College will start in 11th grade at two Washington, D.C. high schools, reports the Washington Post. Two years after completing 12th grade, students will earn a bachelor’s degree at the University of the District of Columbia. That’s the plan, at any rate, for groups of students from Wilson High School and the School Without Walls.
“I went to Walls and did a survey, and a third of kids raised their hands and said they’d be interested,” (UDC President Allen) Sessoms said, speaking in a meeting with the editorial board of The Washington Post.
Sessoms said he believes most high school students “completely waste their senior year,” biding their time till college or taking college-level courses that they will eventually retake. One problem is a growing reluctance among universities to grant credit for AP or IB courses.
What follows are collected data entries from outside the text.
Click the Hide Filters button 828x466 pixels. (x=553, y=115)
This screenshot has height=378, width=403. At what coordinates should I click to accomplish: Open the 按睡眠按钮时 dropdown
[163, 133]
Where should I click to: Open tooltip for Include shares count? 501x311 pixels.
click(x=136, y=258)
UDC is trying to attract top students from D.C. public schools by establishing a four-year “flagship” program and honors college, the Post reports. The university spun out an open-admissions community college to educate remedial students and offer vocational programs and two-year degrees.
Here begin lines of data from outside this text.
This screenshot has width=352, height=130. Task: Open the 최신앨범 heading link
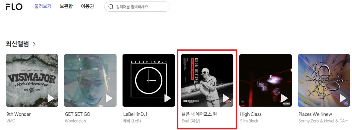click(x=17, y=44)
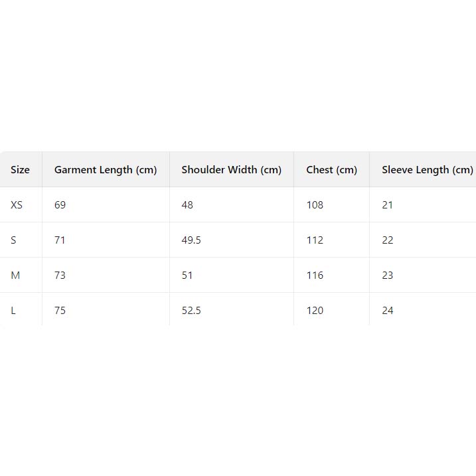The width and height of the screenshot is (476, 476).
Task: Click the XS size cell
Action: point(17,205)
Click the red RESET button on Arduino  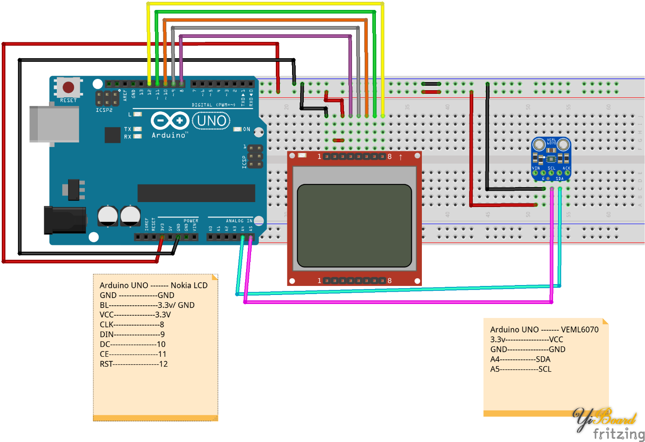pos(69,87)
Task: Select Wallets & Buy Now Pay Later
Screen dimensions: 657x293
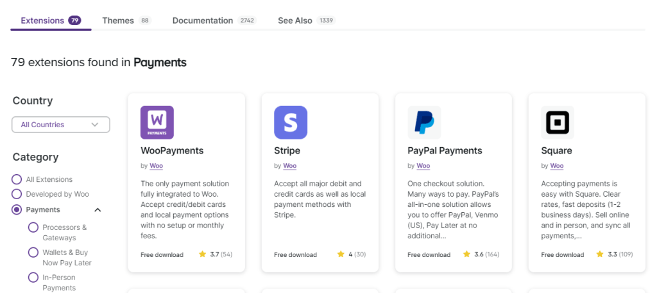Action: [x=33, y=253]
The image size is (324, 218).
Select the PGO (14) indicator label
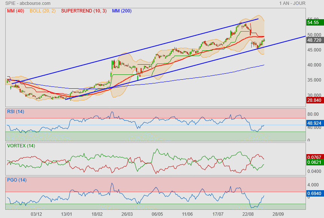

“Only the best, most motivated kids are going to be able to do it,” Sessoms said of the two-year BA model.
While details are sketchy, the program might start with next year’s high school freshmen, who would commit to the pilot at the start of high school.
Interim D.C. schools Chancellor Kaya Henderson wants to offer the program at all high schools. Sessoms wants to start with a pilot.
This seems a little risky, writes Daniel Luzer in College Guide.
Despite the proliferation of honors courses and Advanced Placement credits, it’s pretty difficult for most students to get through college even in four years. It’s possible for UDC to manipulate the rules a little so that students can earn a BA in just two years, but would that really be a college education?
The four-year graduation rate at UDC is only 8 percent, Luzer notes.
To make this work, high school juniors and seniors would have to pass college-level classes in all subjects. That’s quite a stretch, even for good students.